Um 1:30 Uhr musste ich schon wieder los, da um 2:05 Uhr der Regionalzug nach Augsburg ging. Nach einem weiteren Umstieg in Nürnberg kamen wir zu dritt nach 10 Uhr in Dresden an. Der Dresdener Hauptbahnhof erinnerte mich ein bisserl an Budapest-Keleti pu., in dem ich im Urlaub 20 Minuten Aufenthalt hatte.

Die sächsische Landschaft war zwar schön, aber nur Durchgangsgegend. Von Dresden aus benötigt der nächste Regionalzug noch einmal 2 (in Worten: zwei!) Stunden nach Cottbus. Um 12:40 Uhr kamen wir in der Niederlausitz an. Mit dem Taxi gings zum Stadion.

Ich hatte mich gerade im Gästeblock hingestellt, da brach plötzlich lauter Jubel los: Stefan Aigner hatte in der 2. Minute per Kopf zum 1:0 getroffen. Nachdem in Minute 7 Benny Lauth vom letzten Cottbusser Mann an einer klaren Torchance gehindert wurde, gab es Rot für die Heimmannschaft. Und so kam 1860 durch Kevin Volland, Daniel Halfar und ein Eigentor von Uwe Hünemeier zur beeindruckenden 4:0-Pausenführung.

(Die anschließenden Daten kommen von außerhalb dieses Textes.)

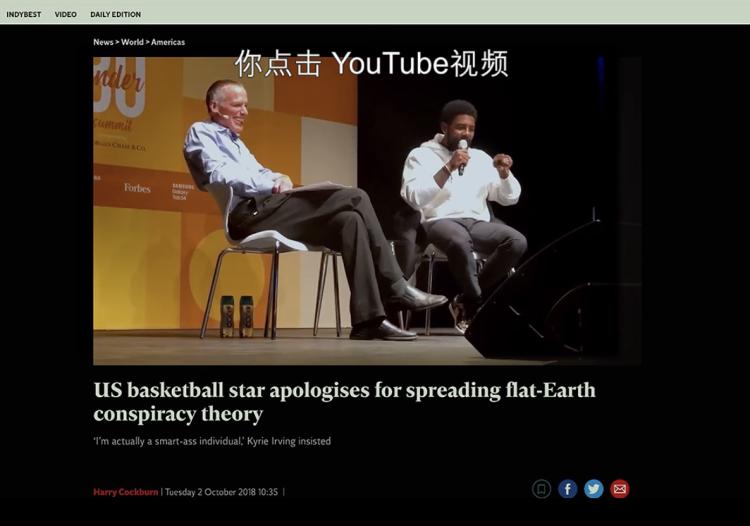The width and height of the screenshot is (750, 526).
Task: Open the Video section
Action: pyautogui.click(x=66, y=14)
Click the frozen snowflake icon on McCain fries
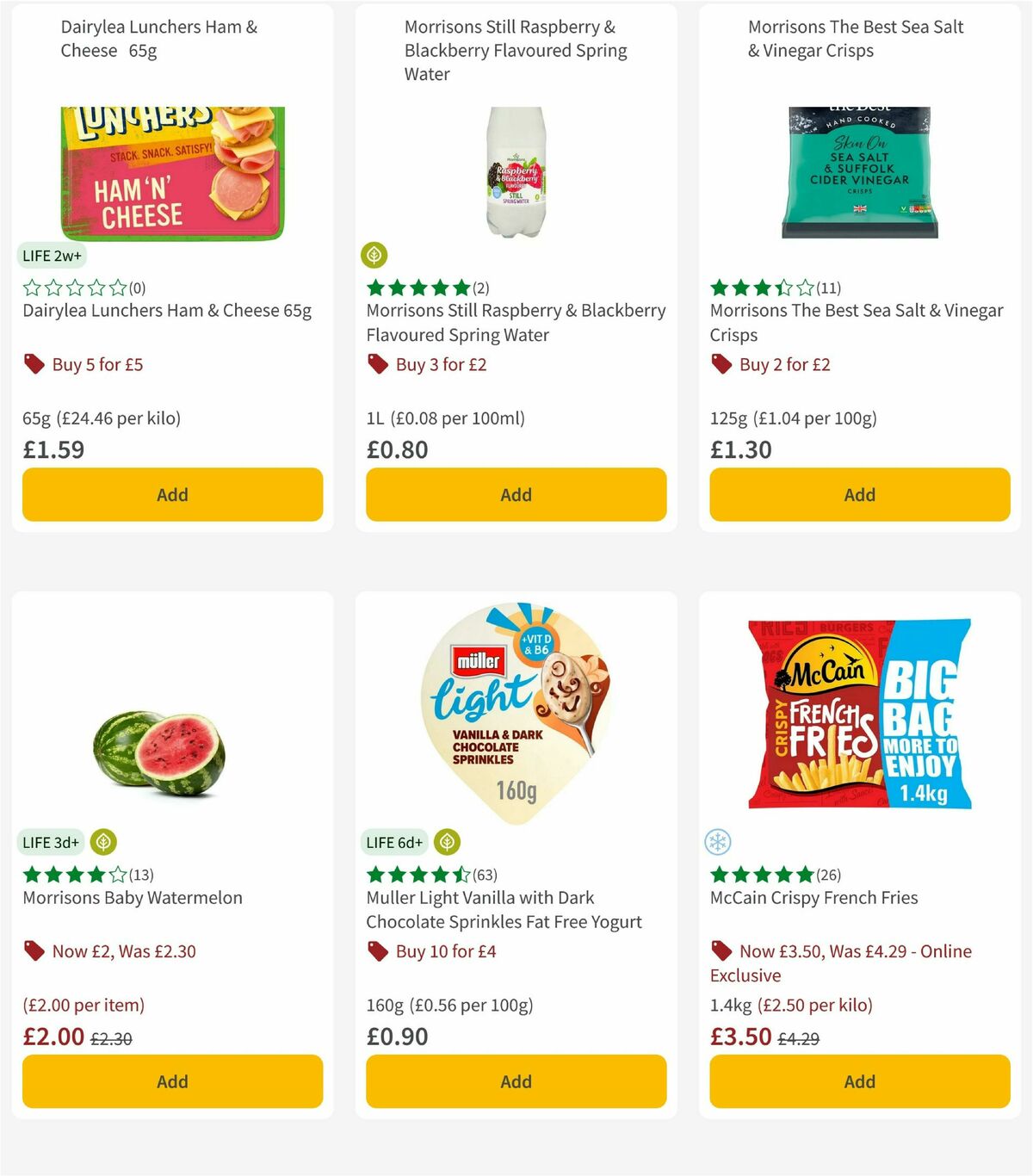The width and height of the screenshot is (1033, 1176). pos(719,842)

Benny Lauth, der jedes Tor vorbereitet hatte und durch seine Aktion auch für die Rote Karte der Cottbusser sorgte, blieb es dann vorbehalten, seine bärenstarke Leistung mit dem Tor zum 5:0-Endstand zu krönen. Am Freitag zuvor erzielte er zwei Tore in Osnabrück, am Donnerstag feierte er seinen 30. Geburtstag und nun war er an jedem der fünf Tore in Cottbus beteiligt, das war eine Woche nach Maß für den Oberlöwen.

Die Löwenfans konnten den Endstand gar nicht fassen, vielleicht lag es aber auch an der Hitze im “Stadion der Freundschaft”, dass der Jubel der Löwenfans nicht ganz so orgiastisch ausfiel wie das Ergebnis es erwarten ließe.

Ich ging bei gefühlten 40 Grad Celsius in der prallen Nachmittagssonne den Kilometer zurück zum Bahnhof, wo wir Zeit hatten, uns noch ein leckeres Asia-Menü zu gönnen. Auch ein zweisprachiges Straßenschild konnte ich noch fotografieren. Um 17:03 Uhr begann das Unternehmen Rückfahrt, erneut fuhr der Zug zwei Stunden geradeaus durch die Brandenburger und sächsische Steppe, diesmal nach Leipzig. Dort fuhr kurz nach 20 Uhr der letzte ICE des Tages nach München los, welcher um 1:12 Uhr heimatlichen Boden erreichte.

Als ich nach genau 24 Stunden um 1:30 Uhr wieder daheim ankam, war ich sehr müde, aber glücklich, den höchsten Zweitligaauswärtssieg aller Zeiten miterlebt zu haben.